Source data Start Marker
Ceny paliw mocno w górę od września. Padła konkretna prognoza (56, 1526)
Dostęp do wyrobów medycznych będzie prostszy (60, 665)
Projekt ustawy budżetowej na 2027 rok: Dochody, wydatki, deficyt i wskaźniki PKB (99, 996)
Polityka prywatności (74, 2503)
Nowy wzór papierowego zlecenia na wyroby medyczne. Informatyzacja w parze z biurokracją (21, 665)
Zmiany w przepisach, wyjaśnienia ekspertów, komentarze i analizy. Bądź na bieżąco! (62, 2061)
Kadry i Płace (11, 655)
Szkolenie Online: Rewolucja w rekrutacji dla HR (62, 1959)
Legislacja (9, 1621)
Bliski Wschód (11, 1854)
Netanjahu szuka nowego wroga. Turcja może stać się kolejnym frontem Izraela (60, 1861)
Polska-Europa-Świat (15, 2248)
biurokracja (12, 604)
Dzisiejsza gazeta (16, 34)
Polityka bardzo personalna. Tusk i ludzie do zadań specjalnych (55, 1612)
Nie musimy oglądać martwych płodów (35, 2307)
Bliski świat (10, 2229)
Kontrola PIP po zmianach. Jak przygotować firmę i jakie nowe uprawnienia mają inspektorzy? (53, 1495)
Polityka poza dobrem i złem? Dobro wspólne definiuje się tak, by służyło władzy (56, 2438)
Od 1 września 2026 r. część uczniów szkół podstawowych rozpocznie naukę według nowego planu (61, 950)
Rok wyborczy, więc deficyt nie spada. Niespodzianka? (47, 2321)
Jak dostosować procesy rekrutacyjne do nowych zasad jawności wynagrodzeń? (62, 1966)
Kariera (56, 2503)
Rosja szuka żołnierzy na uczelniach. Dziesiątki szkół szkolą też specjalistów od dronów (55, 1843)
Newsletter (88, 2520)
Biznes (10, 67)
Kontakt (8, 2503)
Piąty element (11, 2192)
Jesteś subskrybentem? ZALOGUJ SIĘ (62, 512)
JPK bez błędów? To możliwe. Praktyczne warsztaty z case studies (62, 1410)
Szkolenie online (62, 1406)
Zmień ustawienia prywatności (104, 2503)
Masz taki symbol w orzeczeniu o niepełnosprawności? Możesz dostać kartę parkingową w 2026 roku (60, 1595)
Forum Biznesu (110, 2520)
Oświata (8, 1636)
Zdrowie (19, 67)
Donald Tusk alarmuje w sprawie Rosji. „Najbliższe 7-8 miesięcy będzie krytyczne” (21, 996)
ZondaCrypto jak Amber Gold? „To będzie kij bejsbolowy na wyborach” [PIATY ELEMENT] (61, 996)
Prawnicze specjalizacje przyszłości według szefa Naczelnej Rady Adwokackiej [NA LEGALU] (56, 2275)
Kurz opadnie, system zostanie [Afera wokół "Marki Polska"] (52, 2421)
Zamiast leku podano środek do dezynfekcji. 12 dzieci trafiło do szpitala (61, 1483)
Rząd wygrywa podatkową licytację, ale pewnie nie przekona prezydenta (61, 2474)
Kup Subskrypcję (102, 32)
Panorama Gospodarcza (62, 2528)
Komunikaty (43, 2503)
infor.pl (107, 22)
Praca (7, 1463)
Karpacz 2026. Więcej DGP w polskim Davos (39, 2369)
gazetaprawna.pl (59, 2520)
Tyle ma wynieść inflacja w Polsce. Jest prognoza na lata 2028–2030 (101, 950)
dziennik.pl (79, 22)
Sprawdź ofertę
Source data End Marker
### Work task
Going back over the entries above, copy word for word every line from the one that has "Oświata (8, 1636)" on through the one that has "Praca (7, 1463)".

### Answer section
Oświata (8, 1636)
Zdrowie (19, 67)
Donald Tusk alarmuje w sprawie Rosji. „Najbliższe 7-8 miesięcy będzie krytyczne” (21, 996)
ZondaCrypto jak Amber Gold? „To będzie kij bejsbolowy na wyborach” [PIATY ELEMENT] (61, 996)
Prawnicze specjalizacje przyszłości według szefa Naczelnej Rady Adwokackiej [NA LEGALU] (56, 2275)
Kurz opadnie, system zostanie [Afera wokół "Marki Polska"] (52, 2421)
Zamiast leku podano środek do dezynfekcji. 12 dzieci trafiło do szpitala (61, 1483)
Rząd wygrywa podatkową licytację, ale pewnie nie przekona prezydenta (61, 2474)
Kup Subskrypcję (102, 32)
Panorama Gospodarcza (62, 2528)
Komunikaty (43, 2503)
infor.pl (107, 22)
Praca (7, 1463)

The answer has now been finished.